I think if there is a much more deadly outbreak it will result in many more deaths as so many people say they won't follow the rules again.
And that is precisely why the government shouldn't have overdone the fear campaign, and the absurd roolz. I wouldn't even have minded lockdown if the government had been more sensible with their communication, and expressed regret about lockdown, instead staged grovels about death figures. Now that we're seeing that things weren't as deadly as the government and the press were telling us (body bags in the street, we might have to kill your cats, etc.), people who made massive sacrifices for the greater good feel conned and cheated. And Partygate was the icing on the cake for making people disrespect government. With the relentless fearmongering, and proof by Partygate that they knew things were not as bad as they were telling us, the government well and truly cried wolf. They clearly weren't worried about their grannies (but that may be a moot point, as many politicians such as Johnson would sell their grannies for a step up on the political ladder).
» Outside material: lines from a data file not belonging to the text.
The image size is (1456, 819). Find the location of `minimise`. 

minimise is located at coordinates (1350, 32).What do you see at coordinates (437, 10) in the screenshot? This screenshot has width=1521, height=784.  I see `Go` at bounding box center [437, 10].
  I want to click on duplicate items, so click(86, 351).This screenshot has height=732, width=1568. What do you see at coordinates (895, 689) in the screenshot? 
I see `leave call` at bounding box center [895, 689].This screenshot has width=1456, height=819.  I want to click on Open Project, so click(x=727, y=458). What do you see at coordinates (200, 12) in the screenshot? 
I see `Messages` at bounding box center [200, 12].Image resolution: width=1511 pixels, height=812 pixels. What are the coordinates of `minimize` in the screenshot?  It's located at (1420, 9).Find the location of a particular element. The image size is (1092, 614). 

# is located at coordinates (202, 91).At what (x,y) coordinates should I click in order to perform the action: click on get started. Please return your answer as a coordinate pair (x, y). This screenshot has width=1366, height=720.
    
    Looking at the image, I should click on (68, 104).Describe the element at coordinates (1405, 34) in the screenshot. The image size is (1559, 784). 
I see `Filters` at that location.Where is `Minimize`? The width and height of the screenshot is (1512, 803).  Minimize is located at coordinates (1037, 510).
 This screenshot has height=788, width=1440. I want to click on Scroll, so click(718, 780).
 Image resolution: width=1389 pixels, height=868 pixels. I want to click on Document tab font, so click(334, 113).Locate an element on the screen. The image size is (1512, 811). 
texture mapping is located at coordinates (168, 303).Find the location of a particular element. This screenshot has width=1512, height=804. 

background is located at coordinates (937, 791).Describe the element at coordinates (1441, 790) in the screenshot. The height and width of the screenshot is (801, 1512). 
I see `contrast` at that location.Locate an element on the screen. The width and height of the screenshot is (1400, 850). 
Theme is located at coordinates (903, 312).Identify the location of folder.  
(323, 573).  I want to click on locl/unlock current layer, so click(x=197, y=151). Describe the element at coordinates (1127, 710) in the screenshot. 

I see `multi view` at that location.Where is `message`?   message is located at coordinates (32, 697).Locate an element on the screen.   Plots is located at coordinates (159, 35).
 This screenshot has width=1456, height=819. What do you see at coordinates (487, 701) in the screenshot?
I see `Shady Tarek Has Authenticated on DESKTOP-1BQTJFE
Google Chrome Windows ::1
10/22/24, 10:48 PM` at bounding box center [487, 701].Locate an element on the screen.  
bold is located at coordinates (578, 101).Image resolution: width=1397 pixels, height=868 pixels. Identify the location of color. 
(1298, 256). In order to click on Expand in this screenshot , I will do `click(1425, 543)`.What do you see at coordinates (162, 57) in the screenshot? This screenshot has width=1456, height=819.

And those who dared to enjoy any outdoor activities such as buckets and spades were torn apart on social media. "Look at all those selfish arseholes flocking to the beaches!" "You're killing farmers by walking on footpaths!" "Your car tyres are churning up the virus and spreading it everywhere!" (Mumsnet said this, so it must be true.) "You're only allowed out for an hour a day!" That was never true: Gove improvised it in an interview, and it quickly became gospel. Also scientists have admitted that "two metres" was practically made up on the spot.

I still believe that prolonged lockdowns and absurd rules, all served up with a massive campaign of fear caused much more harm than good, and probably killed more people than they saved; for example, those who did not seek treatment or diagnosis because they were "protecting the NHS, as Boris said". This is a hill I will die on.

Well if you want to die on a hill carry on.